*Task prompt*.
Beginning with the line that contains "Motosiklet Kullanırken Güvenliği", return every line down to the last one in the material below, exactly and with no others.

(Material supplied)

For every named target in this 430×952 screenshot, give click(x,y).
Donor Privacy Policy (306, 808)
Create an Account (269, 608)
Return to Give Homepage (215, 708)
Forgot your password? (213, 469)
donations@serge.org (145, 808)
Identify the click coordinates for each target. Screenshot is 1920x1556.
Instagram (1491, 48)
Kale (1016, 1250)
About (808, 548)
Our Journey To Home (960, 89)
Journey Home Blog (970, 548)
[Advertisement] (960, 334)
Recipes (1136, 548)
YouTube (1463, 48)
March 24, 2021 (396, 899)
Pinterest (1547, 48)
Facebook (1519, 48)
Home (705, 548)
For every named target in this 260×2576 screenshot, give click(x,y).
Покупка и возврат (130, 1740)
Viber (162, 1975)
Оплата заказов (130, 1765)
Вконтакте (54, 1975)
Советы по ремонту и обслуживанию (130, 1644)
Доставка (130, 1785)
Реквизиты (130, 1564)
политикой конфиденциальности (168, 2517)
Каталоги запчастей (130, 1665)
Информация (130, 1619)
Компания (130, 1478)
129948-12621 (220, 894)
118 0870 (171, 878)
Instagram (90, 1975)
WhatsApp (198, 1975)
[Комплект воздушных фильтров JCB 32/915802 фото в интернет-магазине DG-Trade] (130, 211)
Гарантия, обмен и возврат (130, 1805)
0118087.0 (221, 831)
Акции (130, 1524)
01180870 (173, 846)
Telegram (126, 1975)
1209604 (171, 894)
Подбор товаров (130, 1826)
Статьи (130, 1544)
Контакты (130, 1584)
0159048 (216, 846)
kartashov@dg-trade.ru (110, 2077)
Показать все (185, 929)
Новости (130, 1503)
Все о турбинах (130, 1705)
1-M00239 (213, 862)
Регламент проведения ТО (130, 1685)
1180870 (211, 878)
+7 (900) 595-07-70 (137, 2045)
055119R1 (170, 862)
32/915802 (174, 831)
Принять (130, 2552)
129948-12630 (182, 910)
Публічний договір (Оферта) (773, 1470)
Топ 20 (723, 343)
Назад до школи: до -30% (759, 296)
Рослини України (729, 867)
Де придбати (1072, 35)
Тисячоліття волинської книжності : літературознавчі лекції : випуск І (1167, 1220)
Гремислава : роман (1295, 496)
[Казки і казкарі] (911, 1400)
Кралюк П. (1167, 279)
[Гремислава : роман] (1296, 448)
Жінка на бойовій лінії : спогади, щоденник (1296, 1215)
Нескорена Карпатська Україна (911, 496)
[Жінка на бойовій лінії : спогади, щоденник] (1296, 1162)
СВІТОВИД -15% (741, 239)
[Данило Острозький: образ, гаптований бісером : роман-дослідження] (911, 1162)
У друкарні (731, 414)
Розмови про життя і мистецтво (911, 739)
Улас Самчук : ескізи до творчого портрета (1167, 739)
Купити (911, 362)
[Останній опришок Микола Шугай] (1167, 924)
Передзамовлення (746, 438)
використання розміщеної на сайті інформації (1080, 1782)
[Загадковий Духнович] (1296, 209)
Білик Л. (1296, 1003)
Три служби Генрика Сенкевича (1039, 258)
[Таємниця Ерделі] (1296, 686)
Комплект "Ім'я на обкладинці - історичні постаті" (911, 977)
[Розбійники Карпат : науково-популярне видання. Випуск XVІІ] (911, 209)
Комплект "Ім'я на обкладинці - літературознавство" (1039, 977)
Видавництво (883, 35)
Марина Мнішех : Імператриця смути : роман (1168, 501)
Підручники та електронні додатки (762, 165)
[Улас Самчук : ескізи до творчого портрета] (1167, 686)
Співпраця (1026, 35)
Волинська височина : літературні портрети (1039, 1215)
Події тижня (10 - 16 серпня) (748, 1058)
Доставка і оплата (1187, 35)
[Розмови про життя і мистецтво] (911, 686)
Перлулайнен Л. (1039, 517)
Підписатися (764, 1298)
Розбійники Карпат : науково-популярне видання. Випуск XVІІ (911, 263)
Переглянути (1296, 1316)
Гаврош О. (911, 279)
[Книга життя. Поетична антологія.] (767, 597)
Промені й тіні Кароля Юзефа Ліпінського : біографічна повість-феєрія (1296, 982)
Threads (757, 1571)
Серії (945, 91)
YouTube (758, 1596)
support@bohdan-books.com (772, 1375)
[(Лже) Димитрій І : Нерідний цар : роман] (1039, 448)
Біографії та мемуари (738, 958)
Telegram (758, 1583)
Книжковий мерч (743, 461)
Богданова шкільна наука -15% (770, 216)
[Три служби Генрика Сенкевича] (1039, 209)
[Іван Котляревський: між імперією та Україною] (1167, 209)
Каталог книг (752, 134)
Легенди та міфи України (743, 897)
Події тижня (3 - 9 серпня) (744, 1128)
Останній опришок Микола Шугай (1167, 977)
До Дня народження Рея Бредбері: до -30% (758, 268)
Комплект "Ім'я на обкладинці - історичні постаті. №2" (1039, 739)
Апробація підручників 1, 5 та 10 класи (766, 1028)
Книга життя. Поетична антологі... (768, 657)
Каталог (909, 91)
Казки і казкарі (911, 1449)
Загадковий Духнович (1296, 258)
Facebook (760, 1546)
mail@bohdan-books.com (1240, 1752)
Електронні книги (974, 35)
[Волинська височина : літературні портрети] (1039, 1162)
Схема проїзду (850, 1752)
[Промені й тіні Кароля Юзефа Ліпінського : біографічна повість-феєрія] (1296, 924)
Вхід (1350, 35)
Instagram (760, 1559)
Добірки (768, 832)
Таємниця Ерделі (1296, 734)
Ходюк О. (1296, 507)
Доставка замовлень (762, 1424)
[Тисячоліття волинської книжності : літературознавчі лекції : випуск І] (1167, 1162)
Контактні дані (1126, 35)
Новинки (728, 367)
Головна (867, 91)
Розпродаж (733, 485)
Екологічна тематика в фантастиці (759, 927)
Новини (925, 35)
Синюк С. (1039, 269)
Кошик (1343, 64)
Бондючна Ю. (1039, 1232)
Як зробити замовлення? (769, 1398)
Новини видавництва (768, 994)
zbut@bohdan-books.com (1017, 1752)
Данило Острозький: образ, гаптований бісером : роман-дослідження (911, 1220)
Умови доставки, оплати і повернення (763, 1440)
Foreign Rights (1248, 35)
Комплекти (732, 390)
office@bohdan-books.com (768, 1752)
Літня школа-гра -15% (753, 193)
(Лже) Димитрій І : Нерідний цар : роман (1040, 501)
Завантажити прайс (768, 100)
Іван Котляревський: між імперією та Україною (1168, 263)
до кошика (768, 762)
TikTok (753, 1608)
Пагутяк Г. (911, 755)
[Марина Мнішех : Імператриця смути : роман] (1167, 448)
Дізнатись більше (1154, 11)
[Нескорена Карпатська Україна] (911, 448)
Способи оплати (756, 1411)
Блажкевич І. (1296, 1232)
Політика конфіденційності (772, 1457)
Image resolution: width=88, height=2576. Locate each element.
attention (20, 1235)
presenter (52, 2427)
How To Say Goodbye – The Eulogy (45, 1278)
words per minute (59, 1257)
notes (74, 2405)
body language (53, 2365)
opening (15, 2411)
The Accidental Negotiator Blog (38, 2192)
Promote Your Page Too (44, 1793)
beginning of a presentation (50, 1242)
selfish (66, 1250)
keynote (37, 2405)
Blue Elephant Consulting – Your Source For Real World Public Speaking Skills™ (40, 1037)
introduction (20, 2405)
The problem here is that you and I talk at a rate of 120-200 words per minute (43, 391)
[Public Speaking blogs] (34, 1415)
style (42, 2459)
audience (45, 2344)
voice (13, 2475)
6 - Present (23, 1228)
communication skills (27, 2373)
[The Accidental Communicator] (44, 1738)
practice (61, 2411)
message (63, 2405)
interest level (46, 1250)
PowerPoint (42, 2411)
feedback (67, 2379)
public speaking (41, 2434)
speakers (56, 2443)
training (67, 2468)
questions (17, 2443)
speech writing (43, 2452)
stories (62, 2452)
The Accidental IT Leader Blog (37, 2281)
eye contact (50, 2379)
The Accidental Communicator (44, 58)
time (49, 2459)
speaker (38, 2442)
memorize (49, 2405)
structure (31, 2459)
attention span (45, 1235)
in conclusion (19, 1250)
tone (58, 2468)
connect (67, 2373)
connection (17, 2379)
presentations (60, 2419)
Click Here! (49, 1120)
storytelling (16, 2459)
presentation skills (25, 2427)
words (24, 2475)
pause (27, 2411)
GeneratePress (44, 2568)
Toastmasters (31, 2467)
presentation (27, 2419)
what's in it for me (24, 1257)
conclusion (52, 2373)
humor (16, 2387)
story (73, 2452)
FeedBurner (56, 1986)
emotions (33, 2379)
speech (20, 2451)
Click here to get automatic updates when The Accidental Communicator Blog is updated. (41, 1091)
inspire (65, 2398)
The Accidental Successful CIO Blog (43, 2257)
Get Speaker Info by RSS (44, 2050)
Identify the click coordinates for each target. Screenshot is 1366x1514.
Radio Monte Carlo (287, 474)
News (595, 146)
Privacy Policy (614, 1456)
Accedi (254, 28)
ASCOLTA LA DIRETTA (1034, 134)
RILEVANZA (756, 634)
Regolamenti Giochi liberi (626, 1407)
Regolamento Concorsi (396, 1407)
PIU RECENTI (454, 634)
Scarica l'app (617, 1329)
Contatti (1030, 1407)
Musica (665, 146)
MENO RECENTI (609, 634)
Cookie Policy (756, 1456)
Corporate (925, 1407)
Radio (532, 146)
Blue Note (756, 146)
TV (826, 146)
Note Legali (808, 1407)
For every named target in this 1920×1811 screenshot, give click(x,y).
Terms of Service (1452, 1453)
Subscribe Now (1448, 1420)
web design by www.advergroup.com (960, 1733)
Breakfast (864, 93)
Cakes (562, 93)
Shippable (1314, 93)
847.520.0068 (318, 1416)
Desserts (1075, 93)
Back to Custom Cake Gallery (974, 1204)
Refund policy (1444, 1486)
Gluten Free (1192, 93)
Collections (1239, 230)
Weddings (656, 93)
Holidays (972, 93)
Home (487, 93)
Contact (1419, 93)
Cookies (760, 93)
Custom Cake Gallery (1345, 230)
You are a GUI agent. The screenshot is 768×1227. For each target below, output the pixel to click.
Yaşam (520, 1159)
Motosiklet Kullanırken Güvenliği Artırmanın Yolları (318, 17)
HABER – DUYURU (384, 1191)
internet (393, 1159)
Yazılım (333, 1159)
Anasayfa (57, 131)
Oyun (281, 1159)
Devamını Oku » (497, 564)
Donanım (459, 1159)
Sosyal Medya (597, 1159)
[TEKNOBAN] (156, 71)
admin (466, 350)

(End Material supplied)

*Solution for this exercise*.
Motosiklet Kullanırken Güvenliği Artırmanın Yolları (318, 17)
HABER – DUYURU (384, 1191)
internet (393, 1159)
Yazılım (333, 1159)
Anasayfa (57, 131)
Oyun (281, 1159)
Devamını Oku » (497, 564)
Donanım (459, 1159)
Sosyal Medya (597, 1159)
[TEKNOBAN] (156, 71)
admin (466, 350)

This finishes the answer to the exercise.